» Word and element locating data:
============
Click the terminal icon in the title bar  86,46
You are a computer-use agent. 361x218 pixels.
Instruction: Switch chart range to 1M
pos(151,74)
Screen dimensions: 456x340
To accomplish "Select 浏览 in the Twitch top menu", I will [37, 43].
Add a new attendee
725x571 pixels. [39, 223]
============
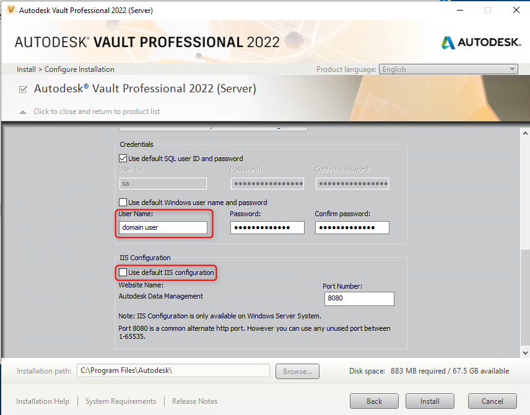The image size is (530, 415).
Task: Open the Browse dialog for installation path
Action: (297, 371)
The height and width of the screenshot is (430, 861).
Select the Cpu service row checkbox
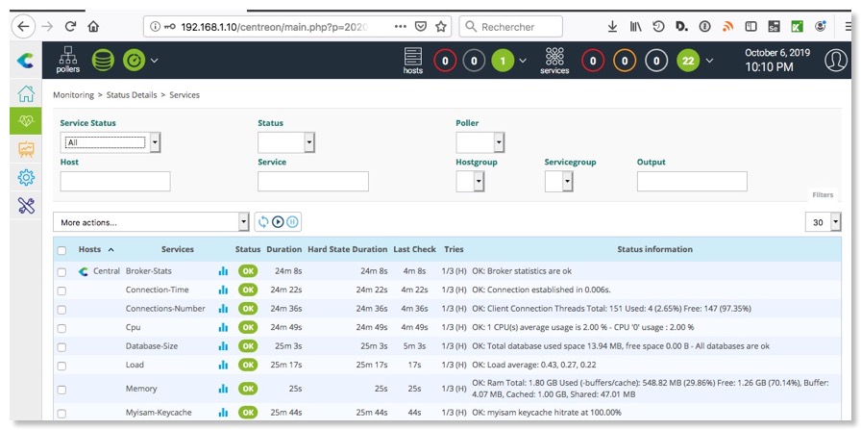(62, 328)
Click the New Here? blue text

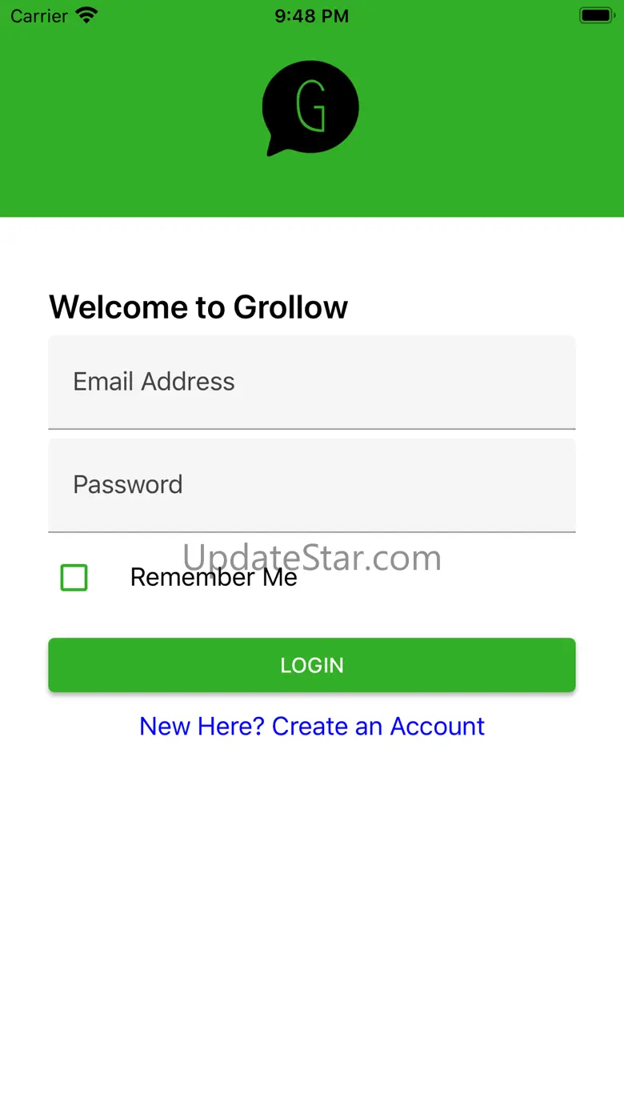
============
Reproduce the lines of the data above without any changes, beginning with the line containing "Click the terminal" and ending after the line containing "725x571 pixels. [39, 223]".

» Response to the task:
Click the terminal icon in the title bar  86,46
You are a computer-use agent. 361x218 pixels.
Instruction: Switch chart range to 1M
pos(151,74)
Screen dimensions: 456x340
To accomplish "Select 浏览 in the Twitch top menu", I will [37, 43].
Add a new attendee
725x571 pixels. [39, 223]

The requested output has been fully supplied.